Закону божию, истории и географии учил нас, т. е. заставлял зубрить от строки до строки, Евсевий Степанович, сын нашего приходского священника отца Степана, семинарист, окончивший курс и ожидавший посвящения; он был добрый малый и занимался преимущественно с моим старшим братом Николаем и сыном одной нашей знакомой, мамашиной приятельницы, Крафковой, а также с кузиною Наташею Комаровской. Я как маленький (на 3 года младше Николая) вместе с другим сыном Крафковой приходил в их комнату ненадолго, только получить урок и ответить его; и как же учено казалось мне заседание учителя со старшими! Я входил к ним всегда с трепетом, тем более что и сам Е. С. и ученики его не прочь были подшучивать над нами, малолетками.
Ничего не знаю ужаснее шуток и насмешек старших над младшими; мне они надолго западали в душу, и, всячески стараясь уяснить их себе, я всегда приходил к невыгодному для себя заключению, находил насмешку заслуженною, что еще более увеличивало мою природную робость и застенчивость.
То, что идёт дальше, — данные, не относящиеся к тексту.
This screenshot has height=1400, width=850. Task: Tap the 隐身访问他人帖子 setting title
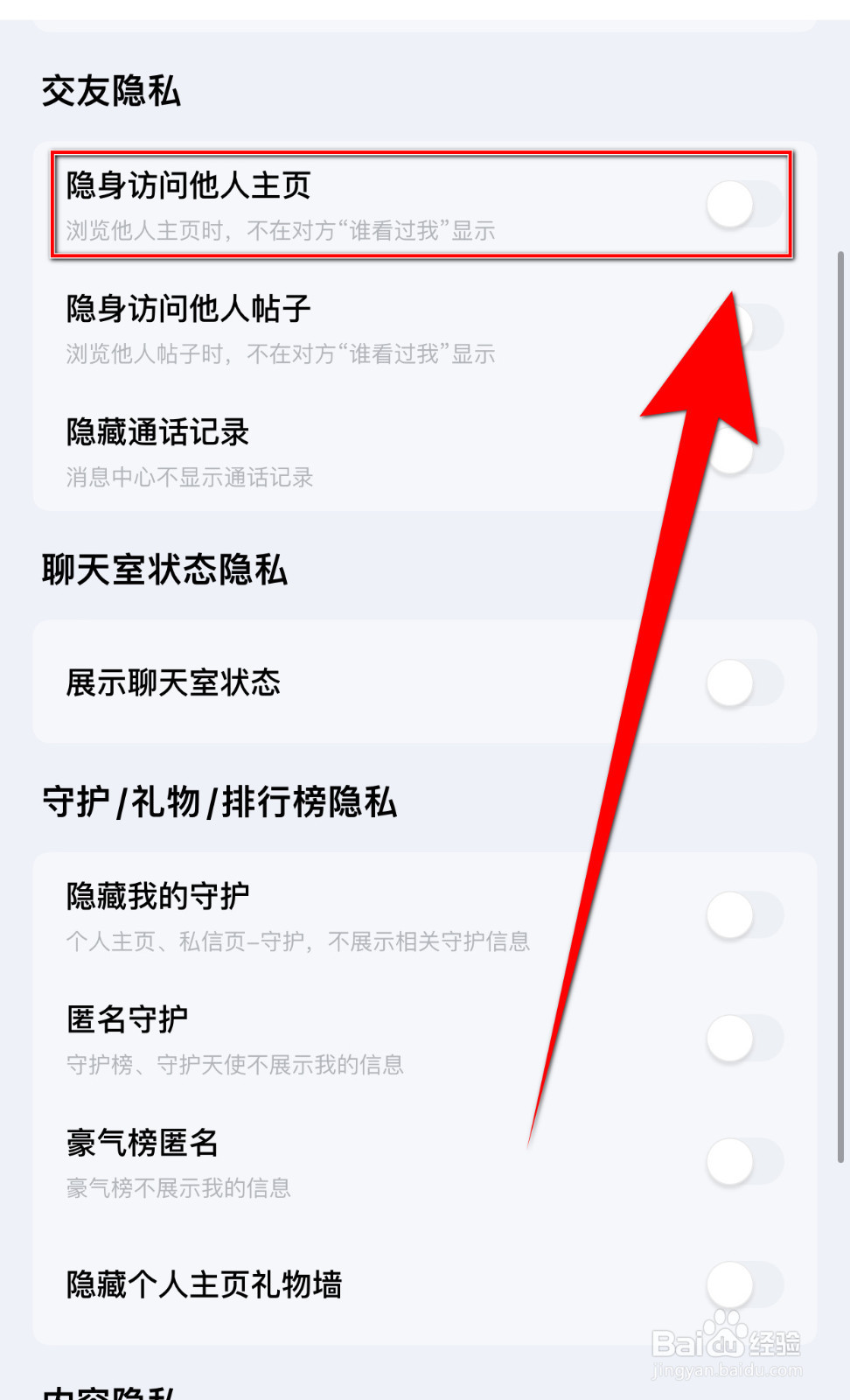pyautogui.click(x=189, y=309)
Раз ровесник и тезка мой Вася, сын нашего огородника Ильи, заявил желание учиться; сказали об этом Евсевию Степановичу, и тот призвал Васю: «Ты хочешь учиться?» — «Да-с». — «Ну, говори: я умен!» — «Я умен». — «Как поп Семен!» — «Как поп Семен». — «Перекрестись!» Тот перекрестился. «Убирайся!» Тот ушел. Мы все смеялись, но сквозь смех мне было немного неловко и жаль Васю.
* * *
В памяти моей об этом времени самою выдающеюся, самою близкою и дорогою личностью осталась няня Анна, уже и тогда старенькая, которую я любил больше всего на свете, больше отца, матери и братьев, несмотря на то, что нос ее был всегда в табаке. Не то, чтобы она не сердилась и не бранилась, напротив, и ворчала, и бранила нас частенько, но ее неудовольствие всегда скоро проходило и никаких следов не оставляло. В самых крайних случаях, например непослушания, она грозила оставить нас и уйти навсегда в деревню и действительно иногда уходила, только не навсегда, а на час времени к брату своему Иолью, жившему, помню, на въездной улице, в крайней избе; но уж моему горю в этих случаях не было пределов: я бегал за нею, держась за ее платье, до самой деревни, считал себя погибшим, плакал до боли, умолял воротиться и успокаивался не раньше, как услышавши ее слова: «Ну, ступай, батюшка, уж приду, да смотри, в другой раз не ворочусь!» И всегда, бывало, принесет, возвратясь от своих, топленого молока или чего-нибудь подобного на заешку слез.
Няня всех любила, и все мы любили ее, но я, кажется, был ее любимцем, может быть, потому, что маленький был очень слаб здоровьем. С своей стороны, я любил ее так, что уж, кажется, привязанность не может идти далее.
Она сознавала пользу ученья и всегда нам об этом толковала, но к применению его относилась довольно враждебно и урывала нас из рук учителя и гувернера при каждом удобном случае; да не только с ними схватывалась, но и мамаше нашей иногда позволяла себе перечить, когда дело шло о больном робенке.